Tarefas:
**1)** Redigite sem nenhuma alteração o trecho do texto sobre a vacinação no Reino Unido que começa nas palavras "A idosa disse" e termina depois de "de tê tê tê.".
**2)** Segundo o texto sobre a vacinação no Reino Unido, qual é o intervalo exigido entre as duas aplicações da vacina?
**3)** Indique se cada afirmação abaixo está de acordo com o texto sobre a vacinação no Reino Unido, respondendo sim ou não e citando literalmente as palavras do texto que decidem a questão.
(a) Margaret Keenan tem 90 anos.
(b) O amigo que participa do grupo de teste da Novavax relatou febre alta após a aplicação.
(c) O Governo encomendou 40 milhões de doses da vacina.

"Quando vai vacinar", perguntou meu pai ansioso na segunda-feira um dia antes de ter início o processo de vacinação aqui no Reino Unido, que saiu na frente no Ocidente na etapa de combate ao Covid-19.
Fui olhar a programação que foi montada de acordo com idade e condições de saúde. Minha faixa etária nem sequer aparece na lista. A vacinação começou com idosos acima de 80 anos e trabalhadores na linha de frente de saúde dos hospitais e asilos.
A rainha Elizabeth aos 94 e o Duque de Edimburgo aos 99 anos estão entre os que receberam as primeiras picadinhas. No entanto, o noticiário privilegiou o cidadão comum. E, estampou a foto e a história de Margaret Keenan, 90 anos, pioneira da vacinação de Coventry, cidade a mais ou menos 150km de Londres.
A idosa disse que espera rever família e amigos até a virada do ano. "Sou uma privilegiada", disse a senhora simpática. A vacina exige duas aplicações com um intervalo de 21 dias.
Por esses dias, conversei com um amigo que faz parte do grupo de teste da Novavax, a terceira na lista de vacinas mais cotadas para o Reino Unido, e que a princípio tem um tiquinho maior de eficácia do que a da Pfizer/BionTech.
Ele está na segunda dose. Pode ter tomado o placebo ou a vacina mesmo. Relatou apenas uma pequena dor de cabeça após a aplicação. Para ele, pouco importa a marca da vacina, desde que alguma esteja disponível e em ação. Robert é chef e dançarino. Seus dois ofícios precisam de público, de gente, de alegria, de tê tê tê.
O Governo encomendou 40 milhões de doses da vacina e inicia essa fase com 800 mil pessoas.
Entre elas estão as que de fora das linhas de risco, como os jovens ou nem-tão-jovens, como eu.
A esperança gira em torno das chances de uma primavera e/ou verão “normais” com os setores de bares e restaurantes e da indústria de entretenimento retomando as atividades.
Essa segunda fase de isolamento não foi (e, não está sendo) fácil. Há um cansaço geral por conta da falta de socialização e de lazer fora do mundo Netflix, das festinhas de Zoom e das aventuras manuais no lar doce lar.

Informações fornecidas:

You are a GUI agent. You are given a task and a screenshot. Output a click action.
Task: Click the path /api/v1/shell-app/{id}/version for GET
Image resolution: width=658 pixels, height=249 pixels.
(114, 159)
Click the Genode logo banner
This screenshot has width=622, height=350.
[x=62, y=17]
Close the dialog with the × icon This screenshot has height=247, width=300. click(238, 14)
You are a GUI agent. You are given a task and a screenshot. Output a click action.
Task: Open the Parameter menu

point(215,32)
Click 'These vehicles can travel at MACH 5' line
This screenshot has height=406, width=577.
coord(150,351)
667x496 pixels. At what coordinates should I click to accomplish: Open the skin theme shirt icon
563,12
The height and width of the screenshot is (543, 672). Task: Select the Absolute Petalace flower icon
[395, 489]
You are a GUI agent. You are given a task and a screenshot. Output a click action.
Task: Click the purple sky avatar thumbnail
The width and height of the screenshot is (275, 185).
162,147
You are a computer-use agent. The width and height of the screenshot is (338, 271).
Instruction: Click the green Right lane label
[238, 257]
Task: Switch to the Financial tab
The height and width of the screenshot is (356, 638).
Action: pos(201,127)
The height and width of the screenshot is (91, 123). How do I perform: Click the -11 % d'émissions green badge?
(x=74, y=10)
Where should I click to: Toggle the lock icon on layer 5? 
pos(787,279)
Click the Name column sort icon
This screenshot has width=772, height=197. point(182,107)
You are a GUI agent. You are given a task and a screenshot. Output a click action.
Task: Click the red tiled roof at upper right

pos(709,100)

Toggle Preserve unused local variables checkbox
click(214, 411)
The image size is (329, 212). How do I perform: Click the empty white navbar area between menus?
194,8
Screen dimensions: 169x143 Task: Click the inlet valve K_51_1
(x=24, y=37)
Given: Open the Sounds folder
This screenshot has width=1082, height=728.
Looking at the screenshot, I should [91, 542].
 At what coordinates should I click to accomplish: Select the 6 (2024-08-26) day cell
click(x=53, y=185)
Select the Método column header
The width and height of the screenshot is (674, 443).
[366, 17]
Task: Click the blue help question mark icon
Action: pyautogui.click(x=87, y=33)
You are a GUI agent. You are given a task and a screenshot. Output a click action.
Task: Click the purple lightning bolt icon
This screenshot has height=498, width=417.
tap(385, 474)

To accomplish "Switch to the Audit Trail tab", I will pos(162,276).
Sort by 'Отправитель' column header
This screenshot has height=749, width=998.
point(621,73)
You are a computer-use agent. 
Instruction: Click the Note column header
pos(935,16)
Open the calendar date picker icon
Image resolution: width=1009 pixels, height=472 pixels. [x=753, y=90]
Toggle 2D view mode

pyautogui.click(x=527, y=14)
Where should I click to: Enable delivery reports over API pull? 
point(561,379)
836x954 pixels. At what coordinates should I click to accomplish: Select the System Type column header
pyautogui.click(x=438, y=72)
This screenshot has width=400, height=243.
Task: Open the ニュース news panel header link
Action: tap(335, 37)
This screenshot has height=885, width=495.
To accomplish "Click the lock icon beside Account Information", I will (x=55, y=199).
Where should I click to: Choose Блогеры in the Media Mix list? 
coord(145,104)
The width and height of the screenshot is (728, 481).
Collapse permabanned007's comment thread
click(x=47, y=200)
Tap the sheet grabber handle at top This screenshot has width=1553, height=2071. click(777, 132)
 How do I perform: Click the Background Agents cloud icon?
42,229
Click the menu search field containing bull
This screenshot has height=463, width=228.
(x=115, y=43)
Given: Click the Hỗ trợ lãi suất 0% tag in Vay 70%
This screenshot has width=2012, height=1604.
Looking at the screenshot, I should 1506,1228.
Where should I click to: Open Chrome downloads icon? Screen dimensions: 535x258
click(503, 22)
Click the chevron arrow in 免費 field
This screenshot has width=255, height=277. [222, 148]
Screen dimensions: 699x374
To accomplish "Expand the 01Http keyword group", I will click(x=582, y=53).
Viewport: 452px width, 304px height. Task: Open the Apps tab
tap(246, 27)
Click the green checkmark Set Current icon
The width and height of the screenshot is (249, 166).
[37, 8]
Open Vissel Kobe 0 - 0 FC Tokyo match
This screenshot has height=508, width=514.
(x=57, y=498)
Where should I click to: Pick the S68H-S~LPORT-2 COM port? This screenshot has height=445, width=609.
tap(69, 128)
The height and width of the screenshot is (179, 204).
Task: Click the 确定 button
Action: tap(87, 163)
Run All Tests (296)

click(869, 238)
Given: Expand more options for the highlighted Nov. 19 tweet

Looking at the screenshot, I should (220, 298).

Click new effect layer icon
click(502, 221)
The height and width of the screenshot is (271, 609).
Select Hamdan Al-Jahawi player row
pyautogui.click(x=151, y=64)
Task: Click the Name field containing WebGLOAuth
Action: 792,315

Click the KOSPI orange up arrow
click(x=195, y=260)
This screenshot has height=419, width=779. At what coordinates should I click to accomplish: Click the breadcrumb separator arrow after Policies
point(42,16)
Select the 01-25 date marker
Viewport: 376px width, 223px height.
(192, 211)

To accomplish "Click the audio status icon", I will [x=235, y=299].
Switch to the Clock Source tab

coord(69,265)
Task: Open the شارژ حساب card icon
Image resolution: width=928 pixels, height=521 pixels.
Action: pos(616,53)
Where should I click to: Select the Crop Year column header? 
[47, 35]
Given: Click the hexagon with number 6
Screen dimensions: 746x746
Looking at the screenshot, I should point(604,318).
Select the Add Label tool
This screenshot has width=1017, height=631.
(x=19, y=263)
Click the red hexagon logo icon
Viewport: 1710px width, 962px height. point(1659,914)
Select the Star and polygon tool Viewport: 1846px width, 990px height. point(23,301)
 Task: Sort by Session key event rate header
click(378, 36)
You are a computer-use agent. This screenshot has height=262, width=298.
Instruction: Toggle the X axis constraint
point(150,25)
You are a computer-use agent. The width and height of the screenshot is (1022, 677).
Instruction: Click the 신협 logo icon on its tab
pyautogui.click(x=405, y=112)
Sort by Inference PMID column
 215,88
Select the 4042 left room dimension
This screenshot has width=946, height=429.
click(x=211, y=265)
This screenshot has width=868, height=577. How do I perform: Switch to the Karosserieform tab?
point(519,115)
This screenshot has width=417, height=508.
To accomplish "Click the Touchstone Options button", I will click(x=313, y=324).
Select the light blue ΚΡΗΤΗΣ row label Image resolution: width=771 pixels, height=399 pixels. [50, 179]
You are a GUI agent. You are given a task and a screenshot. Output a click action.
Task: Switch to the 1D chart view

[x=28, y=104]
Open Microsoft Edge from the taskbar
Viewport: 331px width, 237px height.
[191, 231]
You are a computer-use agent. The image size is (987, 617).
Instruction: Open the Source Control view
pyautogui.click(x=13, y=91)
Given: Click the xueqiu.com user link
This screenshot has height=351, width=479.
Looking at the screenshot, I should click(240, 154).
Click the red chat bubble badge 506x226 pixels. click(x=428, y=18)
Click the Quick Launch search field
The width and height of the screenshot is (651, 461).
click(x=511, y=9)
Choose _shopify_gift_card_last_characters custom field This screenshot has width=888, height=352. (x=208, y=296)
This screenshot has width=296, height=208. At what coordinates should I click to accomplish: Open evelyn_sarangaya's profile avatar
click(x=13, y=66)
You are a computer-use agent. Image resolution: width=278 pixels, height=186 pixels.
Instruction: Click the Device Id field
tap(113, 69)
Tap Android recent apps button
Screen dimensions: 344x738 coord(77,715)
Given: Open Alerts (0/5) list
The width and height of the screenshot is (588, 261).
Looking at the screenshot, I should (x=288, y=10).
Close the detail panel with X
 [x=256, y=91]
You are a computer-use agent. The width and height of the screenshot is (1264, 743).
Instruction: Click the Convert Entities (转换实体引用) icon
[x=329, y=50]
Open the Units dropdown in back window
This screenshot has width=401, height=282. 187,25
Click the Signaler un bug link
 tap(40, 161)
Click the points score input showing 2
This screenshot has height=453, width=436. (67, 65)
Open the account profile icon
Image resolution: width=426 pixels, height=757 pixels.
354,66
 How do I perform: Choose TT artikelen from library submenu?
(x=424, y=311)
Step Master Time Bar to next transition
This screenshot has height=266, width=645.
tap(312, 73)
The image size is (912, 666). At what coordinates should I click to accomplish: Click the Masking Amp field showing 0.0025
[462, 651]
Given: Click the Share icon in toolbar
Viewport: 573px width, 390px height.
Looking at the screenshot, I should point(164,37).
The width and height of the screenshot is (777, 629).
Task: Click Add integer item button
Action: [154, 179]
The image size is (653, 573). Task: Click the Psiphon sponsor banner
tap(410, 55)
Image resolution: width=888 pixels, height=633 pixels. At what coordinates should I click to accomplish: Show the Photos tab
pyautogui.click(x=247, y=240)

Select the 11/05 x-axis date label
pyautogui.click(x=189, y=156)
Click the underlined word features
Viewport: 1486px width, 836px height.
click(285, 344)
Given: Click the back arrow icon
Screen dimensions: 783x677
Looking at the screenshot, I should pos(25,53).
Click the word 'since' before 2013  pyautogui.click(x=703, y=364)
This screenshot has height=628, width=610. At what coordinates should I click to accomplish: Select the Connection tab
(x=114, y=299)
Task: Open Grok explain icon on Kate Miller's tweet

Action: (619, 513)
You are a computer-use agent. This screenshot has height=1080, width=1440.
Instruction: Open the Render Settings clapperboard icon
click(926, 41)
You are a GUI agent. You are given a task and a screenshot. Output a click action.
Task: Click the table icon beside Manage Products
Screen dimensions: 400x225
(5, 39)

Respostas escritas:
**1)**
A idosa disse que espera rever família e amigos até a virada do ano. "Sou uma privilegiada", disse a senhora simpática. A vacina exige duas aplicações com um intervalo de 21 dias.
Por esses dias, conversei com um amigo que faz parte do grupo de teste da Novavax, a terceira na lista de vacinas mais cotadas para o Reino Unido, e que a princípio tem um tiquinho maior de eficácia do que a da Pfizer/BionTech.
Ele está na segunda dose. Pode ter tomado o placebo ou a vacina mesmo. Relatou apenas uma pequena dor de cabeça após a aplicação. Para ele, pouco importa a marca da vacina, desde que alguma esteja disponível e em ação. Robert é chef e dançarino. Seus dois ofícios precisam de público, de gente, de alegria, de tê tê tê.

**2)** Um intervalo de 21 dias.

**3)**
(a) Sim: "Margaret Keenan, 90 anos".
(b) Não: "Relatou apenas uma pequena dor de cabeça após a aplicação."
(c) Sim: "O Governo encomendou 40 milhões de doses da vacina".